I have done a lot of foreign travel, both on business and for pleasure. Over the years I learned how to find my way and manage in just about any “civilized” foreign country.  Armed with a local map and a guide book my wife and I conquered many countries. We felt that a little bit of surprise and moderate adventure just adds spice to the trip. But these were the days before the iPhone.

A couple of weeks ago we traveled to Italy – one of our favorite vacation spots in the world. Based on some advice from friends, we chose to visit Rome, and travel to Napoli, Sorrento and the Amapfi coast.  Many words were written on this beautiful area in southern Italy, so I will skip the scenery descriptions.  I do want to talk about the “travel experience”, especially with an iPhone in my pocket.
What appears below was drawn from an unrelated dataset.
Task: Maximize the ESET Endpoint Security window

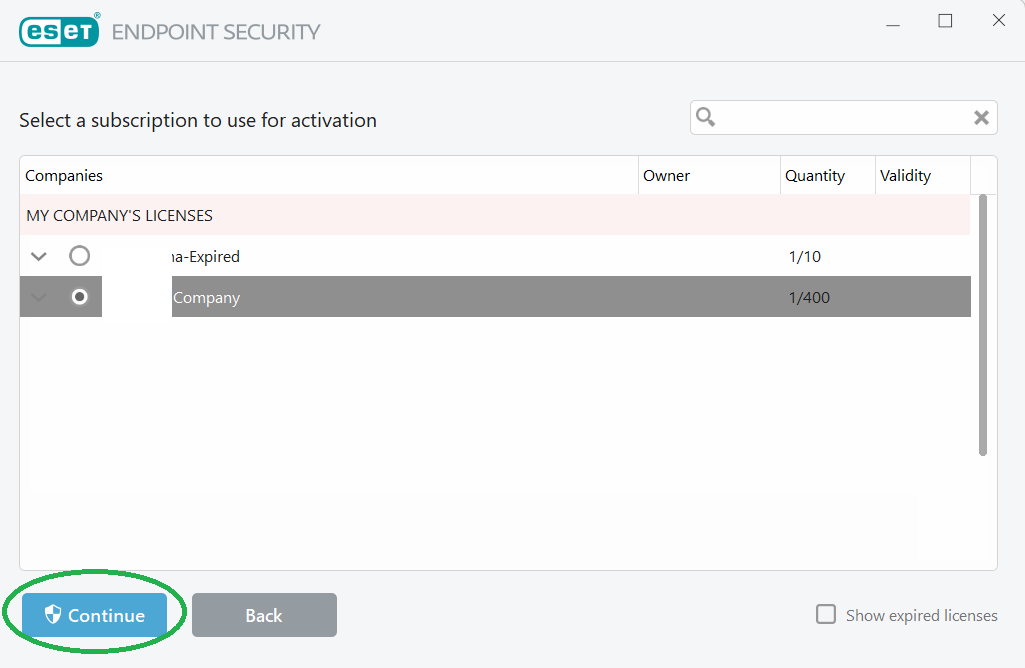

Our first joint vacation in Italy was about 30yrs ago. We armed ourselves with maps of every city we planned to visit, purchased a road atlas, and carried a couple of Michelin guide books. We also made frequent visits to tourist information offices along the way.  Since we don’t like to “commit” to hotels every day of the trip, we stayed in various hotels which we either looked up in the Michelin guide while driving, or simply stumbled across. We stayed in some good hotels, and there were ones where we could hardly wait for sunrise to rush out. 

Fast forward to 2013…

The most challenging part of my preparation for our recent trip was figuring out the cellular voice & data strategy. Using our Israeli phones abroad would have cost a fortune, especially since I planned to use the Internet extensively. My idea was to purchase local SIM cards in Italy, but I wasn’t sure how well they would work with my US purchased iPhone.
Furthermore, I needed to keep one phone with an Israeli number, in case a family member needs to reach urgently. I ended up carrying 5 phones: two iPhones and three regular phones, plus a power adapter for each phone. I am sure the pile of phones in my luggage raised an eyebrow with airport security inspectors…
Before we left Israel, I loaded a bunch of Mobile Apps on my iPhone. Things like: Google Maps, Bookings.com, TravelAdvisor, Rome guide, Yelp, etc. I planned to use those apps regularly during our trip.
Fortunately the array of phones I carried proved to be overkill. I purchased prepaid SIM cards in Rome, with unlimited data access and 250 voice minutes. They fit easily into our iPhones, and within minutes we were online with the local Vodafone service.  Once cellular and data communication were in place, we embarked on our trip and the real adventure begun.
Google Maps was my first pleasant surprise. I used it while strolling through the streets of Rome, or driving to our next destination. Rather than unfold a paper map, struggle to find a legible street or road sign and try to locate myself on the map, I simply pulled out the iPhone and launched Google Maps and pressed a button to locate myself. Getting to a place of interest, or our next destination was simple: punch the address or search for it by name, then let GoogleMaps guide you there – on foot, by car, or using public transportation.
My next pleasant surprise was the Bookings.com app. Since our trip plan was rather flexible, we didn’t book all the hotels in advance. I remember the struggle to find a hotel room in the ‘old days’. However with Bookings.com it was as simple as pushing a button: launch the app, enter the desired area, and fill in some search terms – start rating, price range, etc.  Next thing you know, a list of hotels with vacancies pops up! You get a ton of information about each hotel, including location on the map, travellers’ reviews and photos of the hotel insides. With a couple of clicks I reserved our room of choice and got a confirmation number and an email. We booked 4 different hotels while on the road, and each one was a home run.  
I did use TravelAdvisor and Yelp, mainly to locate nearby attractions and restaurants. TravelAdvisor was OK when it came to major attractions; however I got a rather small number of restaurant suggestions from either app. The hotel reception was a better resource than any app we used. When it came to restaurants, we used the age-old method of either following a “human recommendation”, or simply walk around and stumble across a restaurant we liked. This retained a bit of “human touch” in our trip.
Staying in touch with our family was a breeze as well. With kids in the US and in Israel, using a regular phone calls would have been an expensive hassle. WhatsApp and iMessage came to the rescue. We could easily exchange messages with our kids, and even share photos with them on the fly. Whenever we arrived at a hotel with WiFi, we used FaceTime or Skype for a video chat with our kids.
And let’s not forget Facebook. Using the iPhone camera I took snapshots at stops along our trip, and posted those on Facebook with a brief comment. After all, our friends and family should all know we are in Italy and having fun 😉
Last but not least, I had continuous email access, avoiding the need for the infamous auto-reply message:  “I am currently traveling with limited access to my email. I will reply to your message as soon as I can”. Yes, I was traveling, but I had access to email. And I could reply immediately– if I chose to. After all, I was on a vacation…
I know that using a smartphone on the road sounds trivial to some of you; and I actually understand how the technology works. Still, it felt like magic to me. I am not sure how I could go back to paper maps, guide books, tourist information booths and postcards. iTravel is the way to go!